- Boeing's new CEO, David Calhoun, told CNBC he thinks regulators will permit the 737 Max to return to service by the middle of 2020.
- He also said the company does not plan to change the name of the jet.
Boeing's new CEO, David Calhoun, told CNBC on Wednesday he's confident that regulators will permit the 737 Max to return to service by the middle of 2020.
Last week, Boeing gave airlines and suppliers that same timetable, which was months later than the company previously expected.
"Midyear is what we think we can do," said Calhoun, a longtime Boeing board member and former Blackstone executive, who took over as chief executive officer on Jan. 13 following the firing of Dennis Muilenburg.
"We put together a schedule we think we can make," Calhoun said on "Squawk Box."
He said the company does not plan to change the name of the jet.
"I'm not going to market my way out of this," he said. "The Max has something attached to it today, but again, we believe this airplane is safer than the safest airplane flying today."
If the Federal Aviation Administration, which has not yet said when it will clear the plane for flight, provides more information, Boeing will change its timeline, Calhoun said.
The American jetmaker earlier Wednesday reported its first annual loss since 1997 as it deals with increasing costs from the 737 Max crisis.
Boeing posted a fourth-quarter loss of $2.33 per share, while revenue dropped 37% to $17.9 billion.
Shares of Dow component Boeing, which initially fell about 2% in the premarket on the news, reversed course and moved 2.2% higher in morning trading.
The company has been under intense scrutiny after two of its 737 Max jets crashed within five months, killing 346 people. The second crash, in March, led to the mid-March grounding of the entire fleet.
The global grounding has also dented airlines' profits, rippled throughout Boeing's supply chain and even the broader economy.
Earlier this month, Boeing suspended production of the 737 Max.

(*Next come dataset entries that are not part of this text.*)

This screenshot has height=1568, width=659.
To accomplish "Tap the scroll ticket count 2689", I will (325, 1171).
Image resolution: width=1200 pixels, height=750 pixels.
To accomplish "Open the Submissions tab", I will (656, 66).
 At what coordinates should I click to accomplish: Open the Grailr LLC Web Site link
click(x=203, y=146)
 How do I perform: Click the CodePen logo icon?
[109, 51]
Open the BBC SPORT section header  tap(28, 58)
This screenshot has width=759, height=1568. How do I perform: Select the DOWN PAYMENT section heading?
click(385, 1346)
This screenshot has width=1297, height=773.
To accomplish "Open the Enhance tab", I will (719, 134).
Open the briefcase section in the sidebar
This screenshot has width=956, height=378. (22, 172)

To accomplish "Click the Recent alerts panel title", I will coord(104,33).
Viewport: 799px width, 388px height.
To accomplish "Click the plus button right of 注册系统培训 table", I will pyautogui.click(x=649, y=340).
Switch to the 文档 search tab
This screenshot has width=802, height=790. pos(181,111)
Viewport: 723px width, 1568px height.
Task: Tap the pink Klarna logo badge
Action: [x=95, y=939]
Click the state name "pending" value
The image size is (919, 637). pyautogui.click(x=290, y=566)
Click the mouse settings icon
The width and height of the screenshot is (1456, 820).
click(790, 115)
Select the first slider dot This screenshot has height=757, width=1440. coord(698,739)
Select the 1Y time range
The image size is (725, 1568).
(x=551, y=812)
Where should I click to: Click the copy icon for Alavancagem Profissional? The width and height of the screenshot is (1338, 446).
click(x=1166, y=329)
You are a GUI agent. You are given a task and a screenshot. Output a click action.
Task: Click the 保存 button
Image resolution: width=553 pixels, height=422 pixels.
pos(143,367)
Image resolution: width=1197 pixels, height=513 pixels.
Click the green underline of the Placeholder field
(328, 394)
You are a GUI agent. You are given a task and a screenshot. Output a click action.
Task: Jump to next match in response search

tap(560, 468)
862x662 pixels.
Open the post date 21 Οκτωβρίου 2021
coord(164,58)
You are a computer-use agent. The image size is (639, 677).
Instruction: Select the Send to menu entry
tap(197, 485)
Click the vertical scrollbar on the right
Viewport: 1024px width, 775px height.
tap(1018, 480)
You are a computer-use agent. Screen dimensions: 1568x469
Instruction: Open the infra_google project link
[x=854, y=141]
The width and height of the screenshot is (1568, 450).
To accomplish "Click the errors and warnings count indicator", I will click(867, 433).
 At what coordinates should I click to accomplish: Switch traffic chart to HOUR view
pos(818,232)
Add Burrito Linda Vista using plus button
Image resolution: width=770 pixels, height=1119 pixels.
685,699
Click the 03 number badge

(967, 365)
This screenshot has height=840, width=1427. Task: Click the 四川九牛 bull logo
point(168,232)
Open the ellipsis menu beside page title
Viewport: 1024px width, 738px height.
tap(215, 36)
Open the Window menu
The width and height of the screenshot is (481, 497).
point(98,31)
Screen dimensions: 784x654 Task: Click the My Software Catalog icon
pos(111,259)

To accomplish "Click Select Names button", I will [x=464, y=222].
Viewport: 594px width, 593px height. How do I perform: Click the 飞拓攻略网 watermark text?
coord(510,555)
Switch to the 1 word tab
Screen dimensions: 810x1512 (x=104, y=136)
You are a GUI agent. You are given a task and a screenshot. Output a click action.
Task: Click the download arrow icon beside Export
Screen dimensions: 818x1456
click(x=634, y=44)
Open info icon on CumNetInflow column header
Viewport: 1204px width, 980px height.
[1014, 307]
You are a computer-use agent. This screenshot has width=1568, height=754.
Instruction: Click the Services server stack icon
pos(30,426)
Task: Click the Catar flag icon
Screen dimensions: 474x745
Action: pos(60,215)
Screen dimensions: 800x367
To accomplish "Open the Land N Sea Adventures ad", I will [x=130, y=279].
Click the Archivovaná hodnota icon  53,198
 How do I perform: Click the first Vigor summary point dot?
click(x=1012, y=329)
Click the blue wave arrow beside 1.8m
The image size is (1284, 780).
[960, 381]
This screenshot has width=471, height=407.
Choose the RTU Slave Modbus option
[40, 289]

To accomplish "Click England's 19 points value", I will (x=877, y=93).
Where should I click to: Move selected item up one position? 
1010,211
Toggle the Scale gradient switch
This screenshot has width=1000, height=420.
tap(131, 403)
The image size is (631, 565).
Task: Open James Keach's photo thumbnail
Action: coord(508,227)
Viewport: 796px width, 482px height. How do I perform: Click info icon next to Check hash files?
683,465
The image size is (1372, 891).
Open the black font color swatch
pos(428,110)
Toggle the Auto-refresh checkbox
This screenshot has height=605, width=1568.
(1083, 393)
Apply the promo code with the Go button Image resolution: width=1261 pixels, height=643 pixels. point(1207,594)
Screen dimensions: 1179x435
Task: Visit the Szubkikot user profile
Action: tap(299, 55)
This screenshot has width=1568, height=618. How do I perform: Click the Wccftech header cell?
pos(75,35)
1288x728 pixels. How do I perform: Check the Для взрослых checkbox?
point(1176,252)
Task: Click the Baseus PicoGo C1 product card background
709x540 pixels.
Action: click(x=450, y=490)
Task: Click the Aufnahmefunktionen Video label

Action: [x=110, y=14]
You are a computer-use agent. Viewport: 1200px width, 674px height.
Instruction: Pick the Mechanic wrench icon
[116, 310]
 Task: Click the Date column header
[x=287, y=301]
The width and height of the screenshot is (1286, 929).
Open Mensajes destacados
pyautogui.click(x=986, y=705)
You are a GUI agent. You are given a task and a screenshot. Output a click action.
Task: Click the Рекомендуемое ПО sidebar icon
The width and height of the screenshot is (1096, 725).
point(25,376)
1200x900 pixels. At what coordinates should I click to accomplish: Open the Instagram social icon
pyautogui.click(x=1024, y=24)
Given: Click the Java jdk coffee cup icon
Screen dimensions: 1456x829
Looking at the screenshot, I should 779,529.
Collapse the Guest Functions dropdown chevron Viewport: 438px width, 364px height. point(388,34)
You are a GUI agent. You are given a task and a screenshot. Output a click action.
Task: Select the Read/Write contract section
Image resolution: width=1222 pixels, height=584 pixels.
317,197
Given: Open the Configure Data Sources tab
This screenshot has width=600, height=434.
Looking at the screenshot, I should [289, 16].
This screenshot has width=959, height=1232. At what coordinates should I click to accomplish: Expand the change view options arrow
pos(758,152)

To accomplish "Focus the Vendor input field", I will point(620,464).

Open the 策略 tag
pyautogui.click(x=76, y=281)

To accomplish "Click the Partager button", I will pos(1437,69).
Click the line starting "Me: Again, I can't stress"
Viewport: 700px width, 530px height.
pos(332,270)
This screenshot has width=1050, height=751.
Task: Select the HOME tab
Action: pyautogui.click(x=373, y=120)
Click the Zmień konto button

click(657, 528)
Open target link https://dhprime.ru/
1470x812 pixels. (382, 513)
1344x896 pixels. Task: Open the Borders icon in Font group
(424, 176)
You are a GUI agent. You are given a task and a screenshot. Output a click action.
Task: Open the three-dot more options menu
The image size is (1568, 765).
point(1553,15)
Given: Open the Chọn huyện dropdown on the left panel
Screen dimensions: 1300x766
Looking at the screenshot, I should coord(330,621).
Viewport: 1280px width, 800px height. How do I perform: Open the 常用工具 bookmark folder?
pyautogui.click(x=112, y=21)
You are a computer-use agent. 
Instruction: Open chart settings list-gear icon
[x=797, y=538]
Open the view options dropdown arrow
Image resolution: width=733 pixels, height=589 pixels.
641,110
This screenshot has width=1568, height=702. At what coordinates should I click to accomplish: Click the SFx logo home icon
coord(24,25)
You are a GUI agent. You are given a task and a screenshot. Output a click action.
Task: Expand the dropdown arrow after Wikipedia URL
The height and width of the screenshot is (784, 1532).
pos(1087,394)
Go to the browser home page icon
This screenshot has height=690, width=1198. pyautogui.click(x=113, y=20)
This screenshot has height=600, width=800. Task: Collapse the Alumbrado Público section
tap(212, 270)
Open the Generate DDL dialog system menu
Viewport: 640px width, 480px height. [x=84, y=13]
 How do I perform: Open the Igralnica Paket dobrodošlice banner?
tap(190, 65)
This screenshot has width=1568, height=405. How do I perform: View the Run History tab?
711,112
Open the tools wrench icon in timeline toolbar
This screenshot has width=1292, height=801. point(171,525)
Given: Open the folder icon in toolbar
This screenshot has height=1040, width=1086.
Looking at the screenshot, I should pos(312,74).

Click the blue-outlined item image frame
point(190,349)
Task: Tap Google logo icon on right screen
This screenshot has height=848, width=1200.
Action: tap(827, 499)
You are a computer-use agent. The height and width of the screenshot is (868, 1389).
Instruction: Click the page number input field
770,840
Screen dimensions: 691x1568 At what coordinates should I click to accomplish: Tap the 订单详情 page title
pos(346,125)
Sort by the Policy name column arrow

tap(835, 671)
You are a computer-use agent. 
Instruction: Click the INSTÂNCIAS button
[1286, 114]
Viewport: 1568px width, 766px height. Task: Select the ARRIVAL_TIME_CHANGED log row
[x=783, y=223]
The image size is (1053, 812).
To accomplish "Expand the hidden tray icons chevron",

However, Calhoun said the company is keeping employees on with the intention that they'll return to the assembly lines soon.
"If we didn't believe that we were going to field an airplane that was safer than the safest airplane out today, we wouldn't do it," he reiterated.
Looking to shore up its balance sheet, Boeing secured commitments of more than $12 billion in financing from more than a dozen banks, according to people familiar with the matter.